# [Given passage]
○ ○ ○ ○ ○
This is certainly a really important thread and a really important
topic.  I decided to wait a while to jump in because I have more
concerns than answers at this point.  I think everyone here raises
good points.  I especially like LoPrestos email that had the following
key things

"
1. Balance of committers to submissions. As the project continues to
grow, we have far more people providing code than can review it.
2. Quality of PR. Not that the code is necessarily bad, but the PR
doesn’t clearly explain the problem and how they are solving it,
provide test cases, provide templates or a Docker container if
interacting with an external service, etc. All of these things add up
to make the cost of reviewing higher.
3. What PRs cover. Previously, there was still a lot of low-hanging
fruit, and less complexity. While the project is still fairly cleanly
organized, many PRs now are less “add this simple functionality” and
more “improve this complicated feature.”
"

I'd add a new 4th one to that which is 'security relevance' of the
submission.  We're increasingly spending a ton of time on dependency
version maintenance, improving security, locking down things that make
it too easy to be used insecurely, and providing utilities to make it
easier than ever to secure.  When new contribs come in that don't
share that approach it is like 'do not want'.  But then again, that
isn't necessarily clear to a new contributor either.

For all these examples the struggle is very real and the best approach
to me isn't clear.  I do think something along the lines of 'lack of
activity/response for some time interval' results in closure is the
most likely option.  However, that should only be when the submitter
of the PR isn't responsive - not just that reviewers aren't making
progress.  Also, we should avoid anything involving ASF infra having
to do our dirty work.  I'd rather we did empty commits to force the PR
closed.  A couple good examples that are hanging out there right now
are the Apache Pulsar (incubating) PR and the Marklogic one.  These
are potentially really valuable contributions.  They're also very hard
to test.  Hard to ensure security considerations are met or have
aligned interests, and in the case of the Marklogic one have had very
time consuming L&N implications.

I'll add another dimension to this conversation.  We need, in my
opinion, to move all extension nars into a separate
repo/branch/something and have them start to live with independent
release cycles.  Many details of how to best do that are TBD and of
course having an extension registry for that would be also very
valuable.  But, we can make that move without it.  I think this will
help focus PRs, review processes, etc.. to a more reasonable point.
○ ○ ○ ○ ○
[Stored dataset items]
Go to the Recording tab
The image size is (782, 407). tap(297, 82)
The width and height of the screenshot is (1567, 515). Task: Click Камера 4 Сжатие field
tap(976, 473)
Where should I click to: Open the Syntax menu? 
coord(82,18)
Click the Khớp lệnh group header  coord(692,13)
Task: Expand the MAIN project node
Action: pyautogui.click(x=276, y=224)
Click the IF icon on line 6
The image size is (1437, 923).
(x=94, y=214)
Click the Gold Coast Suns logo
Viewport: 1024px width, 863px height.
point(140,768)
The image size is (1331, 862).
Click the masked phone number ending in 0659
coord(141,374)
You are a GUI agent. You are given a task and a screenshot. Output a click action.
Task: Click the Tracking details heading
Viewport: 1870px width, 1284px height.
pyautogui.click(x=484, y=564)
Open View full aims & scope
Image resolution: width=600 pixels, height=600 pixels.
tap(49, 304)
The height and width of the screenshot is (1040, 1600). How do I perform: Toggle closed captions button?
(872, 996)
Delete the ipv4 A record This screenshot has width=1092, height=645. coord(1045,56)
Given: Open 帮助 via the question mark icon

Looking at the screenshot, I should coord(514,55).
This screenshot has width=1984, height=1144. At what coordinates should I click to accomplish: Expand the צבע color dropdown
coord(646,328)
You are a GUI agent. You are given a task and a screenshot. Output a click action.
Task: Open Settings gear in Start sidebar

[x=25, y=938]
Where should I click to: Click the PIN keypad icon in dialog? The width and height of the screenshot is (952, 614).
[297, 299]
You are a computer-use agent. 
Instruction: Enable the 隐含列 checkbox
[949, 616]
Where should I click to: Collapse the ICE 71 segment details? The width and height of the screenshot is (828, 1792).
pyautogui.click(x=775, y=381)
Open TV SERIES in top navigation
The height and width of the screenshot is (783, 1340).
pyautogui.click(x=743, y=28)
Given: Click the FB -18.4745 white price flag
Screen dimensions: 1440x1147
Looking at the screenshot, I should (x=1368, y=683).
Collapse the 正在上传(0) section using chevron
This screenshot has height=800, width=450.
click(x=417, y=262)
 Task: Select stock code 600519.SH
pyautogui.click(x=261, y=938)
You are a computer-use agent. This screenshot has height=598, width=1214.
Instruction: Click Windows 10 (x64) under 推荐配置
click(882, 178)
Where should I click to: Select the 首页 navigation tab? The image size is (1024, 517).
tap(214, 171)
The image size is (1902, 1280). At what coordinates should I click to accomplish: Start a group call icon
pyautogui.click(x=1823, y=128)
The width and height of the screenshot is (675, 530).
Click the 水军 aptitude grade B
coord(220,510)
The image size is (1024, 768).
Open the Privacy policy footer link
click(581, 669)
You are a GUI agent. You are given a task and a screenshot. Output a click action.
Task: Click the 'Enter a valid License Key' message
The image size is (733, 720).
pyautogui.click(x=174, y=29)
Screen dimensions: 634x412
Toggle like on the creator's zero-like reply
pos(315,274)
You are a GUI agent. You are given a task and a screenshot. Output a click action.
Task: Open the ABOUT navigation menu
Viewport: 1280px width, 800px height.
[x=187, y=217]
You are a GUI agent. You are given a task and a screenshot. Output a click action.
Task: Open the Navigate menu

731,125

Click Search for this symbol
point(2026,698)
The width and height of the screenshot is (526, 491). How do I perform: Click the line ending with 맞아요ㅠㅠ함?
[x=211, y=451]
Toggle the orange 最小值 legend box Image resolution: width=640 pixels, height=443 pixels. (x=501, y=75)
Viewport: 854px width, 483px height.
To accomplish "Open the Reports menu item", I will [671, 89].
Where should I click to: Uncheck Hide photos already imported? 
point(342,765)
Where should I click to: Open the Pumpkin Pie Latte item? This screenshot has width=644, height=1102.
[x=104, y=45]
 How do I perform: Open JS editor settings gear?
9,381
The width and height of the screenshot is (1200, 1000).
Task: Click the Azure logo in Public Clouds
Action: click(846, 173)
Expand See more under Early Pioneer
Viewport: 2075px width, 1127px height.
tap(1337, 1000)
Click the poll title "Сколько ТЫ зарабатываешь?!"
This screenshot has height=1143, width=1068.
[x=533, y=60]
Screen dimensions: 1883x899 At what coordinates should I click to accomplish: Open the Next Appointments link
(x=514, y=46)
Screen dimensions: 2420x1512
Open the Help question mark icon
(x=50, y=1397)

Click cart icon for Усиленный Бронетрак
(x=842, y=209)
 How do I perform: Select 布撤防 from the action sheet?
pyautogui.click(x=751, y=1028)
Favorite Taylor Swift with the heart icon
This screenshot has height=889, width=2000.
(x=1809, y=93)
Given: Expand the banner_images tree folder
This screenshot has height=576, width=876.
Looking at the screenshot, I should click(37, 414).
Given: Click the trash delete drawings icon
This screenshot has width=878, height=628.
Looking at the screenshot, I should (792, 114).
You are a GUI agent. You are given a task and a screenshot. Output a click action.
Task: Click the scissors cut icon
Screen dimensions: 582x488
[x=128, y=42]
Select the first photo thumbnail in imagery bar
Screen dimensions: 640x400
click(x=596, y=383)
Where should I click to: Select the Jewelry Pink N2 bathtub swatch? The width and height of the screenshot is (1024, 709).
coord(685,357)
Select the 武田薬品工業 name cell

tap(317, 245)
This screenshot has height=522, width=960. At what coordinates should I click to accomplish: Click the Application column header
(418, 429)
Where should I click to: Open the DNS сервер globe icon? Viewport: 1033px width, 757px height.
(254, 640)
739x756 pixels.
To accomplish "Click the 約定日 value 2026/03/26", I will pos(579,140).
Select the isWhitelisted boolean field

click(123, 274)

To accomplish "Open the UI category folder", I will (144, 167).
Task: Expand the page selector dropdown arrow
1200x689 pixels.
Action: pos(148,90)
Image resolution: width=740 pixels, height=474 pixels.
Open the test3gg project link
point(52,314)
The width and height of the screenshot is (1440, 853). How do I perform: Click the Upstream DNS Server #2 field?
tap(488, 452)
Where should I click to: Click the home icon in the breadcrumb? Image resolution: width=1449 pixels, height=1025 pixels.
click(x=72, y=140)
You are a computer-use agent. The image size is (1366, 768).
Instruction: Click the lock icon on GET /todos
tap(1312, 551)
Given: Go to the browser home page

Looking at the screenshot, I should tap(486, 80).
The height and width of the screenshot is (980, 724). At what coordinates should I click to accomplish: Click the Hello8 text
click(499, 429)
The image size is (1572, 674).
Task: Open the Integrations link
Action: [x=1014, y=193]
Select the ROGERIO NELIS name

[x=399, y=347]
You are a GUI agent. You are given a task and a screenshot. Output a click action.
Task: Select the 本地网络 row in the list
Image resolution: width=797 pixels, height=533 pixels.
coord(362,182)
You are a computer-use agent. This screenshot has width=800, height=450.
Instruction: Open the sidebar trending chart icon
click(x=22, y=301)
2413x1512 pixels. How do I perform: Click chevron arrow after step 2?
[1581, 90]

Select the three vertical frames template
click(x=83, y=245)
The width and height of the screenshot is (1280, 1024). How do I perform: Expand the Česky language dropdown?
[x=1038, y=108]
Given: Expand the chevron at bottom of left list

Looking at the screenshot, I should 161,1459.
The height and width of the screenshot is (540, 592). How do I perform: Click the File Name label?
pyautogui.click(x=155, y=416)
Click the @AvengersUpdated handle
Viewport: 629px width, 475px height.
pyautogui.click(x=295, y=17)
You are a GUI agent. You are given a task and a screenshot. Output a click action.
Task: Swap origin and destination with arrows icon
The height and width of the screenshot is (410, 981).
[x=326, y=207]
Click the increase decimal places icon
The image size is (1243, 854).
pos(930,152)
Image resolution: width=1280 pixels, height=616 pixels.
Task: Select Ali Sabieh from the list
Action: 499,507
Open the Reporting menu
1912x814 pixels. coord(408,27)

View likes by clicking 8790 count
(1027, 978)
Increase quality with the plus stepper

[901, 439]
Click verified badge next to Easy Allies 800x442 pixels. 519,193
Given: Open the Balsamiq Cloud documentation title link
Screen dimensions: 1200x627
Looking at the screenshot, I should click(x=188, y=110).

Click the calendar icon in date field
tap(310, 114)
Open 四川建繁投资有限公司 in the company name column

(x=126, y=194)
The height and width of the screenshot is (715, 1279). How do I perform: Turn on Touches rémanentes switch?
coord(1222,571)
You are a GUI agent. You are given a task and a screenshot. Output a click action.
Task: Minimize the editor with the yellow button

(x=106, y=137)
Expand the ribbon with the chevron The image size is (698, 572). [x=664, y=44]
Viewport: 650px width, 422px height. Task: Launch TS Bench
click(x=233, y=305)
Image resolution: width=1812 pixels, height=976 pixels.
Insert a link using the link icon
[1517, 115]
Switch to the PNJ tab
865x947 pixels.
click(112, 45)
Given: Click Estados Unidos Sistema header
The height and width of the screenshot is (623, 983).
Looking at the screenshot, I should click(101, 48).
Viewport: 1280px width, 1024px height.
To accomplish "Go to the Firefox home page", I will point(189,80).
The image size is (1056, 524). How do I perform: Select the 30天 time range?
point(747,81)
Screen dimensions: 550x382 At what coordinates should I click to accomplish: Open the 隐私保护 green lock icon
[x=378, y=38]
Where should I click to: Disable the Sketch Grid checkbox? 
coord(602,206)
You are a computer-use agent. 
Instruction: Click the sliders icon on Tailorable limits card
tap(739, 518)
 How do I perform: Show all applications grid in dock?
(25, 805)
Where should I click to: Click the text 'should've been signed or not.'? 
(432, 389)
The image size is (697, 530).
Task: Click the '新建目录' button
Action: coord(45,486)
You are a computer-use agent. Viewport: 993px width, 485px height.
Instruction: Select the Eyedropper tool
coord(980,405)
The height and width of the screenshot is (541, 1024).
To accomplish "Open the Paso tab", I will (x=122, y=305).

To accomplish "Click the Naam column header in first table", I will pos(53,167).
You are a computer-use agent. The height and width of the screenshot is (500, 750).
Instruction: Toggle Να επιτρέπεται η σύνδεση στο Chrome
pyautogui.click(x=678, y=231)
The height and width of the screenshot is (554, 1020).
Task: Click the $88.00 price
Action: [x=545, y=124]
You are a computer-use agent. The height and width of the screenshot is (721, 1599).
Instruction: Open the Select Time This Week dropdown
○ ○ ○ ○ ○
# [Stated task A]
In the forum post on pull request reviews, list the headings of the numbered points in the quoted email.
# [Stated task B]
Extend the forum post on pull request reviews, picking up right after its last sentence.
The items stand apart from the forum post and are separate material.

# [Exercise response A]
1. Balance of committers to submissions
2. Quality of PR
3. What PRs cover

# [Exercise response B]
It will dramatically speed up build times, make the CI/Travis process
perform better, etc..  It will also mean though we'd probably deal
with more votes.  But it is a tradeoff i'm ready for personally.

Thanks
Joe

On Wed, Sep 19, 2018 at 9:13 AM Bryan Bende <bbe...@gmail.com> wrote:
>
> I'm in favor of voting to formalize the process.
>
> As part of voting we would need a draft of whatever our
> guidelines/rules are, even if it is just a modified version of Beam or
> Metron's, but basically I think it needs to be clear what we are
> voting on.
> On Tue, Sep 18, 2018 at 12:52 PM Andy LoPresto <alopre...@apache.org> wrote:
> >
> > Pierre,
> >
> > I’m a +0 [1].
> >
> > [1] 
> > https://www.apache.org/foundation/voting.html#expressing-votes-1-0-1-and-fractions
> >
> > Andy LoPresto
> > alopre...@apache.org
> > alopresto.apa...@gmail.com
> > PGP Fingerprint: 70EC B3E5 98A6 5A3F D3C4  BACE 3C6E F65B 2F7D EF69
> >
> > On Sep 18, 2018, at 7:57 AM, Otto Fowler <ottobackwa...@gmail.com> wrote:
> >
> > I didn’t mean to say that the Metron way is better, I’m sorry if it came
> > off as that.
> > My main point was rather that we side-stepped a lot of things by limiting
> > the case to ‘contributor non-responsiveness’.
> >
> > Had we known about the github integration possibilities  at the time, we
> > certainly would have considered that implementation
> > as opposed to the more manual process we have now.
> >
> >
> >
> > On September 18, 2018 at 09:39:56, Pierre Villard (
> > pierre.villard...@gmail.com) wrote:
> >
> > Otto, I think using the embedded option offered by Github is better as I
> > don't think submitting requests to Apache Infra for this is great.
> >
> > What would be the best way forward on this subject?
> > Andy, do you still have concerns and/or comments based on the feedback?
> > Should it go through a formal VOTE thread?
> >
> > Happy to take care of it if there is a consensus.
> >
> > Thanks,
> > Pierre
> >
> >
> > Le dim. 16 sept. 2018 à 15:38, Otto Fowler <ottobackwa...@gmail.com> a
> > écrit :
> >
> > In Metron we just put something like this in place, but not using a bot.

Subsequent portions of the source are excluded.